Yesterday I finally looked at them and they are both swollen. I do wince when i go down stairs and walk. I know I need to ice and heat for three days (3times a day, 20 minutes each), can I still do the elliptical and bike though? As long as I don't run? I am really really into working out and I don't want to lose the cardio progress I made since it has been a few years since I actually loved running like this. I am 5'10", 159lbs if that is helpful to anyone. I appreciate any thoughts on this :smile:

Replies

  • crobl
    crobl Posts: 380
    Why are you saying that you know you need to heat? If this is a new injury/symptom (also known as the acute phase) applying heat to the area can actually slow healing and increase swelling. The application of heat increases vasodialation, a response in the body where the blood vessels widen, which causes increased blood flow to the area. This increases swelling. The general rule of thumb for an injury is to follow the RICE principle.

    R - Rest - allow the body time to heal itself
    I - Ice - works to reduce swelling/inflammation as well as providing pain relief via the gate-control theory
    C - Compression - apply distal to proximal. In the case of the ankle from toes towards the body - this pushes swelling towards the heart to allow the lymphatic system to reabsorb it - doing the other way causes fat toes.
    E - Elevation - above the heart - this helps the swelling to leave the area as well

    As far as what to do - that's difficult to answer without a diagnosis of your injury. But consider this - it's pretty clear that running is causing increased swelling. I would presume this to be because it is high-impact and causing 'pounding' on your joints. An elliptical is lower impact because of the arc motion as opposing to pounding.

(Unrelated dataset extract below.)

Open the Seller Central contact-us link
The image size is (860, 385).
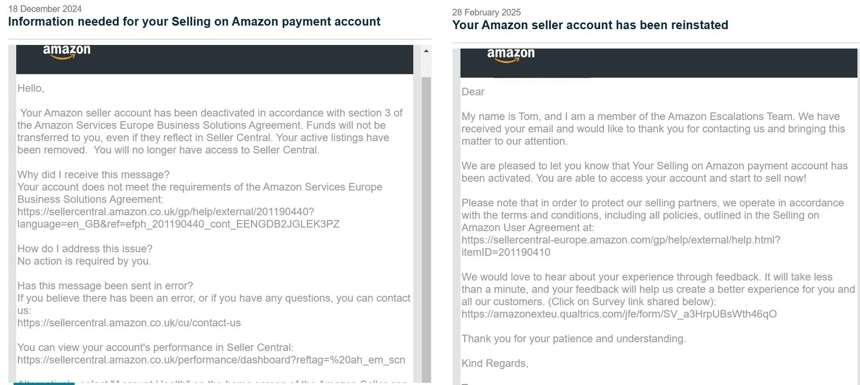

Biking is even less. Swimming and a rowing machine are also low impact cardio activities.

    If you take a bit of time to follow the RICE principle and find some low impact activities to do and still have swelling/pain - I would suggest going to a doctor with a sports medicine endorsement - these people are more highly trained to deal with an athletic/active population.

    Good luck!
  • Well, the injury is technically over a week old - i was just heating due to online advice from livestrong. But I will stop heating. Thanks for the help!
  • JenSkinLaPierre
    JenSkinLaPierre Posts: 54 Member
    ^^ she's right. No heat definitely ice! And I sprained my ankle two weeks ago (running a marathon), so I've been laying off the running while it heals. I did bike the first week and started elliptical the second week. Just do no impact cardio. :) Good luck!!
  • CharRicho
    CharRicho Posts: 389 Member
    I'd take a few days off everything, at least til the swelling goes down (which should happen faster if you ICE!)

    Then start back up with the bike and elliptical but avoid running for a couple more weeks. Then start out slow with it. You might have just pushed it too hard to quickly.

    Another thing you definitely need to check before you start running again is your shoes! Go to a proper running store and get checked for what kind of shoes you should be wearing, or if you need insoles. Ankle problems from running are probably caused by wearing the wrong shoes/shoes that are too worn out.